De même, l’éveil populaire dans ces démocraties occidentales interdit aux gouvernants d’envoyer facilement les soldats à la guerre. Ainsi, la précipitation américaine a-t-elle ouvert une brèche dans une région enflammée par le conflit des nationalismes, des identités culturelles, des ethnies et des religions depuis le XIIIème siècle.
De même, la politique américaine qui pactise avec le peuple allemand, n’a pas réalisé rapidement le succès attendu, pour ne pas dire qu’elle a échoué. Les observateurs attribuent cela à ce que l’administration américaine adopte encore les deux poids et deux critères ou mesures.
Quant à la cause de l’échec direct, il impose une observation: la direction américaine qui supervisionne l’opération est toute composée de juifs: Madeleine Albright, Richard Halbrook, l’adjoint d’Albright pour les affaires des Balkans, artisan de l’accord de Dayton ayant réussi en Bosnie en 1995. Mais il a fait échouer la conférence de Rambouillet qui s’est tenue il y a un mois et une semaine en France. (La cause des divergences est que les Américains se sont attachés à la demande relative au déploiement de 28.000 soldats de l’OTAN pour superviser l’application de l’accord sur l’autonomie.
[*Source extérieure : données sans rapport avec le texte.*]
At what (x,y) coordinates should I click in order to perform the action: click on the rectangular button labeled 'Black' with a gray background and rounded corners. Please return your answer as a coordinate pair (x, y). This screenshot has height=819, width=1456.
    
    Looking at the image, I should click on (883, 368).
Les Albanais ont donné leur accord, alors que les Serbes se sont opposés au déploiement militaire).
Richard Hill, représentant de l’Amérique au sein du groupe de contact, porteur du dossier des Balkans; Martin Indyck, adjoint d’Albright au Proche-Orient et dans le Golfe; Dennis Ross, coordonnateur des négociations de paix palestino-israéliennes; William Cohen, secrétaire à la Défense et Sandy Berger, conseiller pour la sécurité nationale, sont juifs.
Tous font grief à l’Amérique d’avoir entrepris, hâtivement, les opérations militaires, ce qui a donné des résultats contraires aux prévisions: elle a rendu le sujet plus complexe, accru le nombre des sinistrés et aggravé le drame.
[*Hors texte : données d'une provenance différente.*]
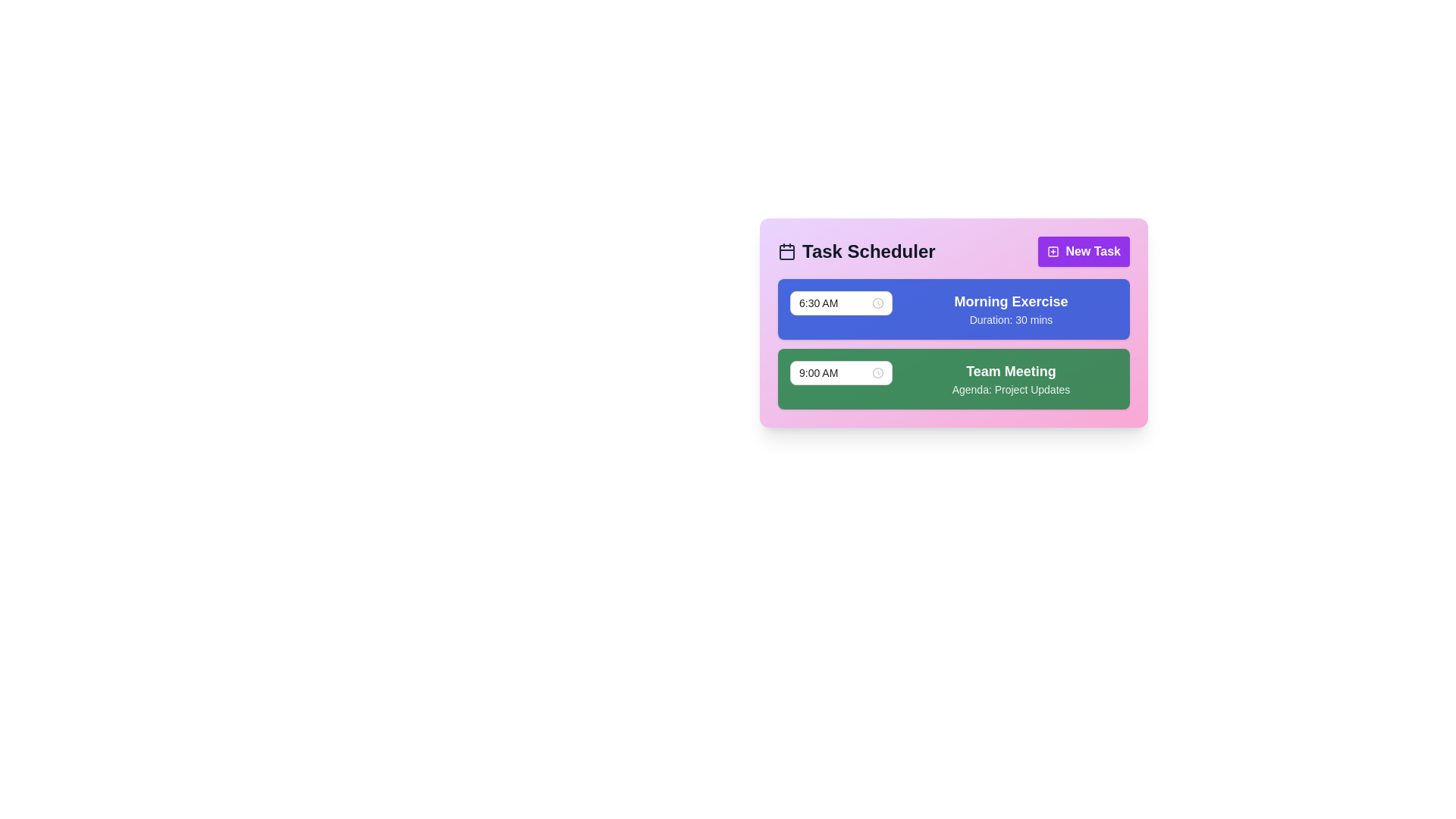 The height and width of the screenshot is (819, 1456). I want to click on the button located in the upper-right corner of the 'Task Scheduler' card interface to observe a color change, so click(1083, 250).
A présent, il est demandé de retourner à la table des négociations, c’est-à-dire à Rambouillet 3, à condition que chacune des deux parties obtienne le minimum de ses revendications: le régime d’autonomie pour les Albanais dans le cadre de la souveraineté yougoslave, l’insistance à accorder l’indépendance au Kosovo, en l’arrachant à la Yougoslavie comme l’exigent nombre d’observateurs.
Tout cela constitue un précédent dangereux dans la région, tout en ouvrant la voie à des requêtes illimitées. Les Kurdes réclament un Etat indépendant en Turquie et l’opposition formule la même demande au sud du Soudan. Les Kurdes réclament, également, un Etat indépendant au nord de l’Irak et les dissidents veulent créer un Etat indépendant au Costarica; ainsi que les Basques espagnols. En Belgique, les Wallons et les Flamands veulent un Etat indépendant. L’Irlande, placée sous le protectorat du Royaume-Uni demande à se séparer de la couronne britannique.

***

Les Américains veulent-ils balkaniser l’Europe, comme certains se le demandent, conséquemment à une détermination prise à l’avance? Ou bien la tentative n’est-elle pas délibérée et résulte d’un comportement erroné ou d’une évaluation imprécise de la situation?

P.S.: Une coquille s’est glissée dans l’éditorial de notre dernière livraison. A la première ligne, il fallait lire: “La corruption (et non l’homme) est devenue un récit et un style”. Nous nous excusons de cette erreur auprès de nos lecteurs qui l’auront rectifiée d’eux-mêmes.